Task -
Only one stretch of the listing below is wanted. Give it again exactly, from the line with "制服诱惑 (846, 747)" through the line with "开户送388元 (432, 1109)".

Extracted entries -
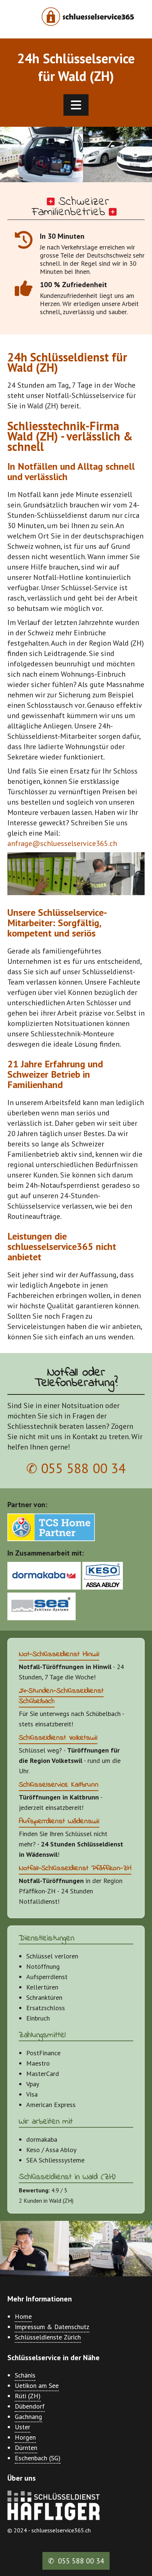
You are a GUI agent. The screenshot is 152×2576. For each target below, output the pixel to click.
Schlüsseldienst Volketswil (58, 1738)
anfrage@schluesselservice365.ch (62, 843)
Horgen (25, 2437)
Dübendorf (30, 2406)
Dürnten (26, 2447)
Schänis (25, 2375)
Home (23, 2316)
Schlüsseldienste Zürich (48, 2337)
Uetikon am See (37, 2385)
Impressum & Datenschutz (52, 2326)
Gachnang (28, 2416)
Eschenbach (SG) (38, 2458)
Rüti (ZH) (28, 2396)
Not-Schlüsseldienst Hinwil (59, 1654)
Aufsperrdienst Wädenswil (59, 1821)
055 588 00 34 (83, 1468)
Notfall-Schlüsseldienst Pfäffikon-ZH (75, 1868)
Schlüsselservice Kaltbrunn (59, 1785)
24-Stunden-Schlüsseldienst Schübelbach (61, 1696)
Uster (22, 2427)
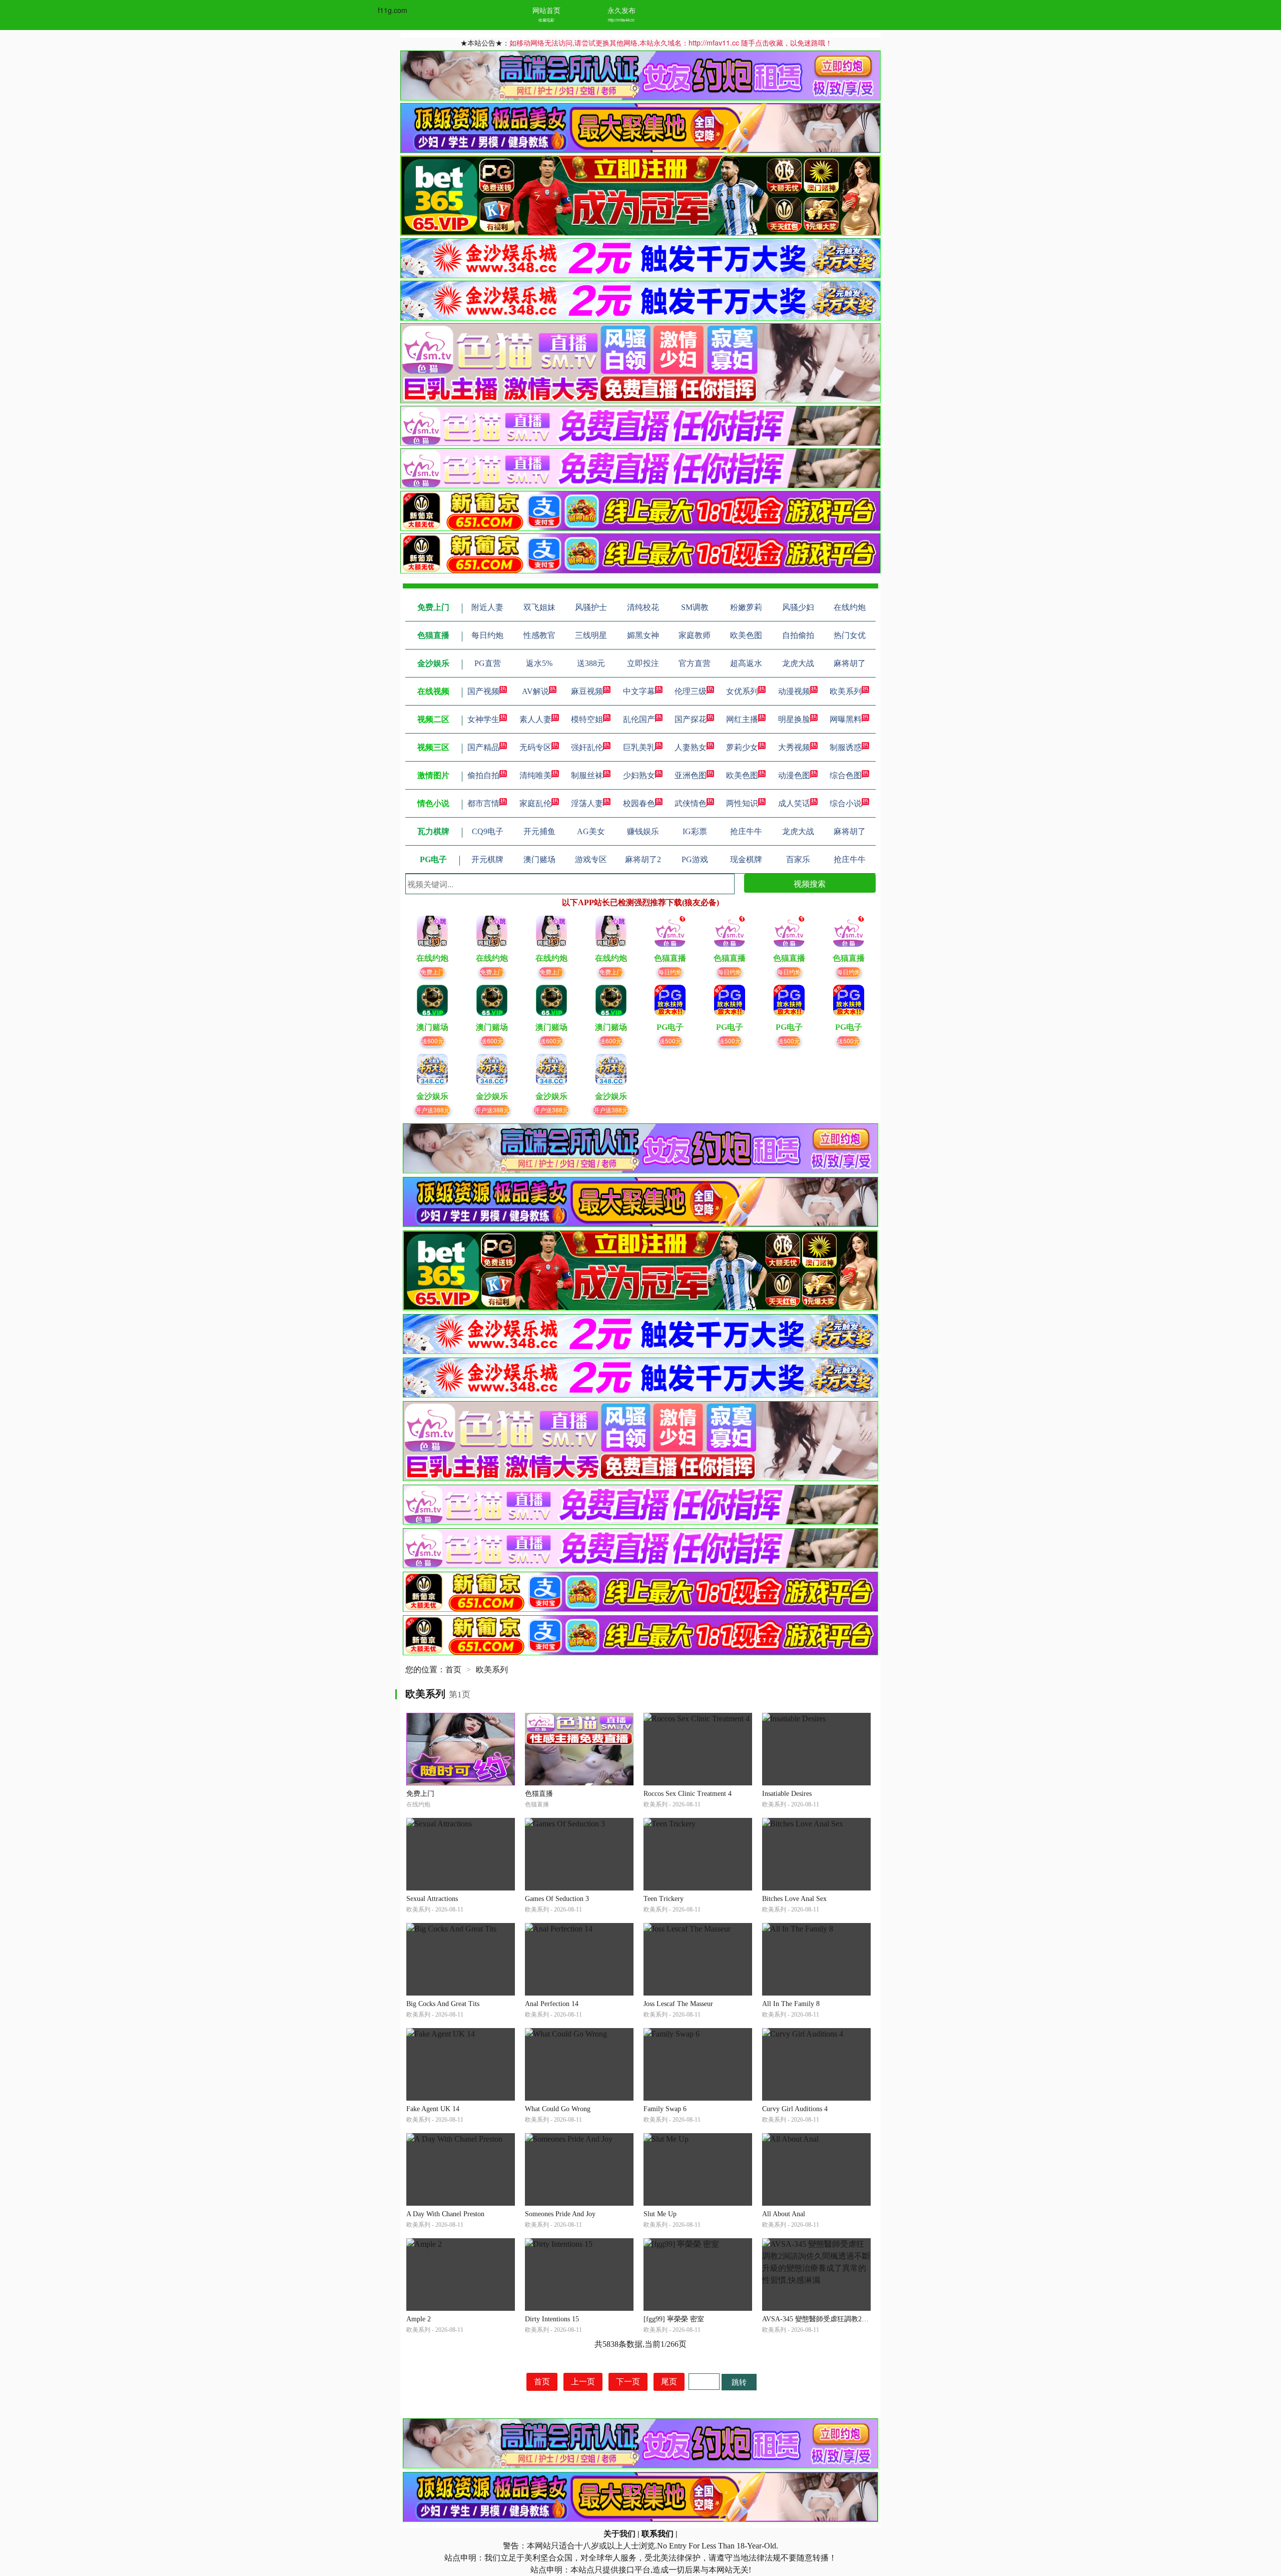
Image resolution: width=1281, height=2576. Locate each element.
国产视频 (483, 691)
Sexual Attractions (432, 1898)
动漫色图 (794, 775)
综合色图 (846, 775)
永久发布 (621, 10)
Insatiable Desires (787, 1793)
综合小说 (846, 803)
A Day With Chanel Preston (445, 2214)
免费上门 (432, 971)
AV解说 (535, 691)
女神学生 (483, 719)
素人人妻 (535, 719)
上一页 (583, 2381)
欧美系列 (846, 691)
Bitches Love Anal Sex (794, 1898)
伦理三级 (691, 691)
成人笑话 (794, 803)
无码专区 (535, 747)
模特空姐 (587, 719)
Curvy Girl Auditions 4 (795, 2109)
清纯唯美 (535, 775)
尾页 (669, 2381)
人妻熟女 (691, 747)
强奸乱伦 (587, 747)
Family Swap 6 (665, 2109)
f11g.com (392, 10)
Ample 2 (418, 2319)
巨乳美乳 (639, 747)
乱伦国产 (639, 719)
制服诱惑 (846, 747)
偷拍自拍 (483, 775)
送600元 (432, 1040)
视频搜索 (810, 883)
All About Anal (783, 2214)
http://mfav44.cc (621, 20)
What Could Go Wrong (557, 2109)
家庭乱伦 (535, 803)
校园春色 (639, 803)
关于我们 (619, 2533)
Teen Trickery (664, 1898)
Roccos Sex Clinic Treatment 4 (688, 1793)
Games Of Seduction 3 (557, 1898)
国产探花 (691, 719)
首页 (453, 1669)
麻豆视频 (587, 691)
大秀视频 (794, 747)
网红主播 (742, 719)
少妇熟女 (639, 775)
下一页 (628, 2381)
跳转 (739, 2381)
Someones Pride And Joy (560, 2214)
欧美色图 (742, 775)
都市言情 (483, 803)
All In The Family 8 (791, 2004)
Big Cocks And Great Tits (442, 2004)
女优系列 (742, 691)
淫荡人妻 (587, 803)
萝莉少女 (742, 747)
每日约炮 (670, 971)
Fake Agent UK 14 (432, 2109)
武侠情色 (691, 803)
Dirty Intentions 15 (552, 2319)
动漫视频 (794, 691)
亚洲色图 (691, 775)
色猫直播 (539, 1793)
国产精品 (483, 747)
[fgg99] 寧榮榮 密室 (674, 2319)
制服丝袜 (587, 775)
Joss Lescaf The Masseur (678, 2004)
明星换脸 (794, 719)
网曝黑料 (846, 719)
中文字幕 (639, 691)
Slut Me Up (660, 2214)
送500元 (670, 1040)
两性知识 (742, 803)
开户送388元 (432, 1109)
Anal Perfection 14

Worked solution -
制服诱惑 (846, 747)
偷拍自拍 (483, 775)
送600元 (432, 1040)
视频搜索 (810, 883)
All About Anal (783, 2214)
http://mfav44.cc (621, 20)
What Could Go Wrong (557, 2109)
家庭乱伦 (535, 803)
校园春色 (639, 803)
关于我们 (619, 2533)
Teen Trickery (664, 1898)
Roccos Sex Clinic Treatment 4 (688, 1793)
Games Of Seduction 3 (557, 1898)
国产探花 (691, 719)
首页 (453, 1669)
麻豆视频 (587, 691)
大秀视频 (794, 747)
网红主播 (742, 719)
少妇熟女 (639, 775)
下一页 (628, 2381)
跳转 (739, 2381)
Someones Pride And Joy (560, 2214)
欧美色图 (742, 775)
都市言情 (483, 803)
All In The Family 8 (791, 2004)
Big Cocks And Great Tits (442, 2004)
女优系列 (742, 691)
淫荡人妻 (587, 803)
萝莉少女 (742, 747)
每日约炮 (670, 971)
Fake Agent UK 14 (432, 2109)
武侠情色 (691, 803)
Dirty Intentions 15 (552, 2319)
动漫视频 (794, 691)
亚洲色图 (691, 775)
色猫直播 (539, 1793)
国产精品 (483, 747)
[fgg99] 寧榮榮 密室 (674, 2319)
制服丝袜 (587, 775)
Joss Lescaf The Masseur (678, 2004)
明星换脸 (794, 719)
网曝黑料 (846, 719)
中文字幕 (639, 691)
Slut Me Up (660, 2214)
送500元 (670, 1040)
两性知识 (742, 803)
开户送388元 (432, 1109)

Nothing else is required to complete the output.